The Long March - Poem by Mao Zedong
Chinese Poetry
The Long March
by
Mao Zedong

The Long March
The Long March (October 1934 – October 1935) was an historic journey of 6,000 miles, in which Communist army forces fled their bases in Jiangxi province in south China. Surrounded by the Nationalist army of Chiang Kai-shek, some 80,000 soldiers of the Red Army escaped and headed north. Only 8,000 to 9,000 survived the trek, which ended in the establishment of a new Communist base in Yan'an. The Long March became the central event in Chinese revolutionary mythology. It became a metaphor for the revolution itself, and was a source of inspiration for Red Guards on their own "new long marches."

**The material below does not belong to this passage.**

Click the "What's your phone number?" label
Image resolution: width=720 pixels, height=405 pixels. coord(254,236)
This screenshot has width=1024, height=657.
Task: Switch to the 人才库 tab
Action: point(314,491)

Mao Zedong eulogized the Long March in a poem:
红军不怕远征难,万水千山只等闲。
五岭逶迤腾细浪,乌蒙磅礴走泥丸。
金沙水拍云崖暖,大渡桥横铁索寒。
更喜岷山千里雪,三军过后尽开颜。
THE LONG MARCH
A lu shih
October 1935
The Red Army fears not the trials of the March,
Holding light ten thousand crags and torrents.
The Five Ridges wind like gentle ripples
And the majestic Wumeng roll by, globules of clay.
Warm the steep cliffs lapped by the waters of Golden Sand,
Cold the iron chains spanning the Tatu River.
Minshan's thousand li of snow joyously crossed,
The three Armies march on, each face glowing.